For the first time since they were seventeen, Allison saw Luther, displayed in a grainy photograph, obviously taken from a distance. He was tall and - huge, which she stumbled over for a split second, but he was also wearing what was undeniably a spacesuit. 

Holy shit, Dad was sending Luther to the moon.

Claire grumbled unhappily as she tried to get down, only for Allison’s frozen arms to keep her in place. She clumsily patted at her mother’s chest, squealing sharply, until Allison blinked and got with the program. Once on the floor, Claire shimmied and wiggled and butt-scooted her way across the rug, entranced by the large image of the moon on the television screen, with a picture of a young, maybe twenty year old Luther in the bottom left corner.

“Oh, Luther,” Allison said softly, sadly. 
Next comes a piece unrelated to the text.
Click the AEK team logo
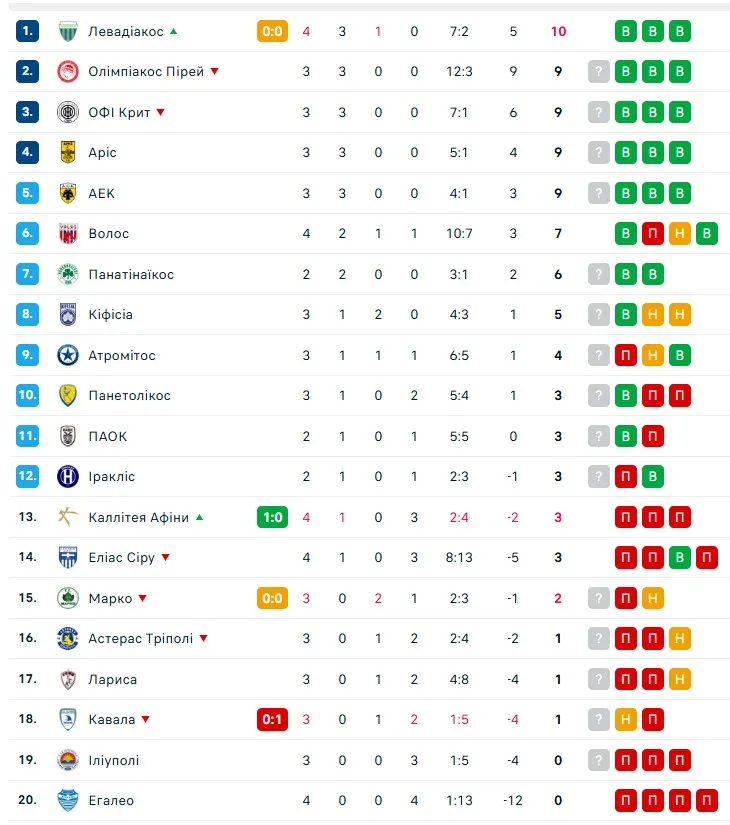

She suddenly, fiercely, regretted that she’d never answered his phone call those years ago when she first left for LA, and that she’d never reached out to him since. Maybe if she had, he would have learned that it was possible for even him to have a life outside of the Academy, away from Dad. Maybe he would have built his own life, become his own person, and wouldn’t be gearing up to spend  _ years  _ on the  _ actual moon _ , a whole different planet away from literally everything and everyone he’d ever known.

Allison had spent the past seven years miles away from her family and emotionally even more distant. Luther hadn’t really been a part of her life in years, since they were seventeen, but suddenly Allison felt like he’d never been further away.

She wondered if Klaus knew. Surely he would have mentioned it on the phone, would have told her? He wouldn’t have just left her to find out on her own like this if he could help it, not when he was always encouraging her to at least try reaching out to their brother. But if he didn’t know, did that mean Luther hadn’t told him? Was he as surprised as Allison?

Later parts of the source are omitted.